Otro debate que podría desprenderse del probable Oscar como Mejor Película Extranjera a Biutiful resultaría de discutir qué tan representativa es para la cinematografía nacional; una discusión que enfrentaría la modestia de las producciones locales contra cierto alarde cosmopolita. Y sin embargo, los argumentos se vuelven tan obvios como amañados: sugerir que la patriotería es un lastre para la expresión plena del cineasta; los ejemplos paradójicos: ¿Los olvidados de Luis Buñuel es una película mexicana, por el lugar donde se sitúa, o es española, por su director?; aludir a la actual tendencia de las coproducciones, que ha vuelto casi obligada para Latinoamérica la apropiación de temas o guiños ibéricos en sus argumentos; y hasta la conocida actitud cangrejo, según acuñó el futbolista Hugo Sánchez, que hace a los mexicanos desdeñar o cuestionar el éxito de sus compatriotas en el extranjero.
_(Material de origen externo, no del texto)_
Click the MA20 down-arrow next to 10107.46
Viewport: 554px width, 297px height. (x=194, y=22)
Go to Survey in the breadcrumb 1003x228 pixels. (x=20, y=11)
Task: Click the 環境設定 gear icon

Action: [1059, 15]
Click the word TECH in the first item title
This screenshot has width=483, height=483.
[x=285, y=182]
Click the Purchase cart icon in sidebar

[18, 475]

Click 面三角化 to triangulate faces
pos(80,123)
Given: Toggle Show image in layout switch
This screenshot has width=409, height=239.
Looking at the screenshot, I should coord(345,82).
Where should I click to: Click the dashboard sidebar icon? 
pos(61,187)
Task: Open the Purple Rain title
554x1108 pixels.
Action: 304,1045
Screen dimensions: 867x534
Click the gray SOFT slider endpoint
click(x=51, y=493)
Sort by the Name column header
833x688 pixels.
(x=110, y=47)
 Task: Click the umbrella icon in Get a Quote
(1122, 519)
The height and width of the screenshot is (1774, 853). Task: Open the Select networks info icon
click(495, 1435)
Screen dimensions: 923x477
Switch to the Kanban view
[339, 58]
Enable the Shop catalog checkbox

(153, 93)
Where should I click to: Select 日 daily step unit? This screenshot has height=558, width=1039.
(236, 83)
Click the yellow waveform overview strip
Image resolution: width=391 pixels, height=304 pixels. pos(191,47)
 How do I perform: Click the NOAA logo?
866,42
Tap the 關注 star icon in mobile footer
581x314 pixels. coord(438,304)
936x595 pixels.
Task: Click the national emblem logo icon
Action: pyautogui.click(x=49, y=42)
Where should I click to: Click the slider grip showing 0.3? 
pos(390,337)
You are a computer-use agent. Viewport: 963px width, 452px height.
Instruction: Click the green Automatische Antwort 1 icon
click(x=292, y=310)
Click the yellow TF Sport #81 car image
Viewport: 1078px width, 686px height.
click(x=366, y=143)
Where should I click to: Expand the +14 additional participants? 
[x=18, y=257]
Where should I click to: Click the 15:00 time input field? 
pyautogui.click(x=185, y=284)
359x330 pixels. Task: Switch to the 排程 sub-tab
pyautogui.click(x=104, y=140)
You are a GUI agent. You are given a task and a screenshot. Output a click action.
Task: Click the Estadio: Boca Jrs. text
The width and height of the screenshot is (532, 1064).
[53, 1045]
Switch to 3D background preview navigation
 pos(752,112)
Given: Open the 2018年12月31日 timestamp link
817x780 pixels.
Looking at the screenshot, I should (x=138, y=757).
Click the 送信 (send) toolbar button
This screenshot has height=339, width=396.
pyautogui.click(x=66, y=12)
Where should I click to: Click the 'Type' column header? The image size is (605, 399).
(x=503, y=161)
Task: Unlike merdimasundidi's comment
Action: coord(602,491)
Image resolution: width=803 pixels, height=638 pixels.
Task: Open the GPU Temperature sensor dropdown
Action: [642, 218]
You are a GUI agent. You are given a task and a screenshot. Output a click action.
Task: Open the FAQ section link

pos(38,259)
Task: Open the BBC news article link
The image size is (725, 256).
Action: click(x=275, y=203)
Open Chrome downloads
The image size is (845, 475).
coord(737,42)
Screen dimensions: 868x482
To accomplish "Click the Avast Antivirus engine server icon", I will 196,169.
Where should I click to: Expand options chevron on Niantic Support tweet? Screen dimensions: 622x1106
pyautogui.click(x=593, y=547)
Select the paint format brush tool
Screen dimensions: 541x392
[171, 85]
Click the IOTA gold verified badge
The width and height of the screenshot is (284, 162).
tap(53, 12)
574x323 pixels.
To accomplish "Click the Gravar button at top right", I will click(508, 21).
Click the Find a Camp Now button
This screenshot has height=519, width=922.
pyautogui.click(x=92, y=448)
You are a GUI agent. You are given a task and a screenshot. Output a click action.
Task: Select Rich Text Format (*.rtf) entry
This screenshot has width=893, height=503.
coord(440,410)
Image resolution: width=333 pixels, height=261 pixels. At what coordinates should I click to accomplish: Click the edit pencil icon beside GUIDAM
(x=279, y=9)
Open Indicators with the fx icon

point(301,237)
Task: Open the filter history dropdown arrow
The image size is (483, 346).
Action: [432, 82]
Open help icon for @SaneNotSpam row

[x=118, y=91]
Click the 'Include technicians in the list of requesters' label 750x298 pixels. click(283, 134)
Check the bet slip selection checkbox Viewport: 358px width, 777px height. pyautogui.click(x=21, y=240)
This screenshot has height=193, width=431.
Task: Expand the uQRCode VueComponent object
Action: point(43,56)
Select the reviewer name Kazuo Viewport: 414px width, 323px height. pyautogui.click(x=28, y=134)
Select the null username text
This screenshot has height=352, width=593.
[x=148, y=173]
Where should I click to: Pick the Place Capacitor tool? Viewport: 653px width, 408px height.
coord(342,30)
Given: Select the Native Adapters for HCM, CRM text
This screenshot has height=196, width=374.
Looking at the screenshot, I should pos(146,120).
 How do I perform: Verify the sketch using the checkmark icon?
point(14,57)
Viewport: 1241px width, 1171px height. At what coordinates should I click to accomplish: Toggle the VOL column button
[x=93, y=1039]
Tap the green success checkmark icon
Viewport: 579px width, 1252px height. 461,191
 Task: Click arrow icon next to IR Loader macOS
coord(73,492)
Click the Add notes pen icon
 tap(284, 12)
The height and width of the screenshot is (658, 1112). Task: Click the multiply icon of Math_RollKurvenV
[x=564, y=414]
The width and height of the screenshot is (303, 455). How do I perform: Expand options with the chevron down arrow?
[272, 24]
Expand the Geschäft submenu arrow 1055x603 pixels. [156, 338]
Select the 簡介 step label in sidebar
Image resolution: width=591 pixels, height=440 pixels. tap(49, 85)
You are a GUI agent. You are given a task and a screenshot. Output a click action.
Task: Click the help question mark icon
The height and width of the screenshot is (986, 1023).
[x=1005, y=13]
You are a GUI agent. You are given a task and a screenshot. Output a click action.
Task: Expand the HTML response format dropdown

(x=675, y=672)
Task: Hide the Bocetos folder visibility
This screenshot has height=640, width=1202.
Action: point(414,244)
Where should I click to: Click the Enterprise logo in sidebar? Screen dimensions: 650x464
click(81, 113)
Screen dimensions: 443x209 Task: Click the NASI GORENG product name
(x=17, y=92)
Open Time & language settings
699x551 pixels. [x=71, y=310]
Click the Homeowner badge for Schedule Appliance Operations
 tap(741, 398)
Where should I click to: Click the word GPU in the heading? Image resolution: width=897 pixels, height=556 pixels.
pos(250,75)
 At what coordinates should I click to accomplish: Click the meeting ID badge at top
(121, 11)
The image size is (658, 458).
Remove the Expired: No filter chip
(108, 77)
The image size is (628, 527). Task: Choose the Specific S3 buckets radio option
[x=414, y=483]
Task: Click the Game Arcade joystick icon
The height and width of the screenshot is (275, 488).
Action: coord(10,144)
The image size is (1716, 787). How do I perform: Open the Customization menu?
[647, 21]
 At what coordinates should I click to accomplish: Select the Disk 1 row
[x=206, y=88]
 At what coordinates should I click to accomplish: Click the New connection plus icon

Hace un año, cuando El secreto de sus ojos se llevó el muñequito dorado, la discusion en Argentina tomó cauces similares. Quienes fácilmente recurrieron al triunfalismo y se agregaron al carnaval celebratorio, quienes miraron con recelo la propuesta de Campanella, demasiado clásica y complaciente con la industria norteamericana, de poco riesgo para las coordenadas de su cine nacional. ¿Ocurriría lo mismo si Biutiful se volviera en el paradigna mexicano según Hollywood? ¿Significaría retornar a la estética del miserabilismo que ya habían cultivado Cazals o Ripstein? Pero la misma peculiaridad de Biutiful quizá será la que impida que se convierta en una influencia central para el cine mexicano: el cine de Alejandro González Iñarritu, semejante más a una isla autosuficiente, incapaz de tender puentes con sus pares, que parece regodearse en el onanismo de su buena conciencia.